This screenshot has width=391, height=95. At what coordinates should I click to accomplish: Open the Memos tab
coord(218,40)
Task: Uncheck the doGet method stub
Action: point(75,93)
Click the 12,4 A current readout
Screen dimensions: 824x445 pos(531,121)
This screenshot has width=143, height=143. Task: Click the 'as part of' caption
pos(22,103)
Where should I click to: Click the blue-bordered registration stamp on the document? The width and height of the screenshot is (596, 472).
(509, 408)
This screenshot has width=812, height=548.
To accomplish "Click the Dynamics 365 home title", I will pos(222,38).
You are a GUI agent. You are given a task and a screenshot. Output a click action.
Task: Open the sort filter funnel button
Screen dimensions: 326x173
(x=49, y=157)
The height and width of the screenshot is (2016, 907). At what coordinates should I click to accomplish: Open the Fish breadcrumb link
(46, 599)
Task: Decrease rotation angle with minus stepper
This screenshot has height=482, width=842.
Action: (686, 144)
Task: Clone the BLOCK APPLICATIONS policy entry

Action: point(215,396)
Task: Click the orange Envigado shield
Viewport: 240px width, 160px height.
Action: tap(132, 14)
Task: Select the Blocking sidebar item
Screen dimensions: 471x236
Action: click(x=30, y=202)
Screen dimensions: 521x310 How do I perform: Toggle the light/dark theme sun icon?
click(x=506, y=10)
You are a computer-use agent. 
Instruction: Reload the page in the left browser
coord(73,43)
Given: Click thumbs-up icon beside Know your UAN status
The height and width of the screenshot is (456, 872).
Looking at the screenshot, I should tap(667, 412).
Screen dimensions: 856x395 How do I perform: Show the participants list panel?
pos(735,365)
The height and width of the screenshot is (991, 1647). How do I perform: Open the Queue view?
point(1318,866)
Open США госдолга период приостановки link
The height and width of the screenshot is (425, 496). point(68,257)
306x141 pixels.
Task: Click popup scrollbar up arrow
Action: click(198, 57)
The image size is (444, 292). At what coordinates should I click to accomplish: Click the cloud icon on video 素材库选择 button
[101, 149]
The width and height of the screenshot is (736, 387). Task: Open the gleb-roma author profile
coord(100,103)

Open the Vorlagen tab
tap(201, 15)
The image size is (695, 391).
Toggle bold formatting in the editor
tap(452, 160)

━━━━━━

Task to carry out:
Can you update all the records above so that every "How do I perform" becomes "How can I do", with nothing else changed?

Exercise output:
This screenshot has width=391, height=95. At what coordinates should I click to accomplish: Open the Memos tab
coord(218,40)
Task: Uncheck the doGet method stub
Action: point(75,93)
Click the 12,4 A current readout
Screen dimensions: 824x445 pos(531,121)
This screenshot has width=143, height=143. Task: Click the 'as part of' caption
pos(22,103)
Where should I click to: Click the blue-bordered registration stamp on the document? The width and height of the screenshot is (596, 472).
(509, 408)
This screenshot has width=812, height=548.
To accomplish "Click the Dynamics 365 home title", I will pos(222,38).
You are a GUI agent. You are given a task and a screenshot. Output a click action.
Task: Open the sort filter funnel button
Screen dimensions: 326x173
(x=49, y=157)
The height and width of the screenshot is (2016, 907). At what coordinates should I click to accomplish: Open the Fish breadcrumb link
(46, 599)
Task: Decrease rotation angle with minus stepper
This screenshot has height=482, width=842.
Action: (686, 144)
Task: Clone the BLOCK APPLICATIONS policy entry

Action: point(215,396)
Task: Click the orange Envigado shield
Viewport: 240px width, 160px height.
Action: tap(132, 14)
Task: Select the Blocking sidebar item
Screen dimensions: 471x236
Action: click(x=30, y=202)
Screen dimensions: 521x310 How can I do: Toggle the light/dark theme sun icon?
click(x=506, y=10)
You are a computer-use agent. 
Instruction: Reload the page in the left browser
coord(73,43)
Given: Click thumbs-up icon beside Know your UAN status
The height and width of the screenshot is (456, 872).
Looking at the screenshot, I should tap(667, 412).
Screen dimensions: 856x395 How can I do: Show the participants list panel?
pos(735,365)
The height and width of the screenshot is (991, 1647). How can I do: Open the Queue view?
point(1318,866)
Open США госдолга период приостановки link
The height and width of the screenshot is (425, 496). point(68,257)
306x141 pixels.
Task: Click popup scrollbar up arrow
Action: click(198, 57)
The image size is (444, 292). At what coordinates should I click to accomplish: Click the cloud icon on video 素材库选择 button
[101, 149]
The width and height of the screenshot is (736, 387). Task: Open the gleb-roma author profile
coord(100,103)

Open the Vorlagen tab
tap(201, 15)
The image size is (695, 391).
Toggle bold formatting in the editor
tap(452, 160)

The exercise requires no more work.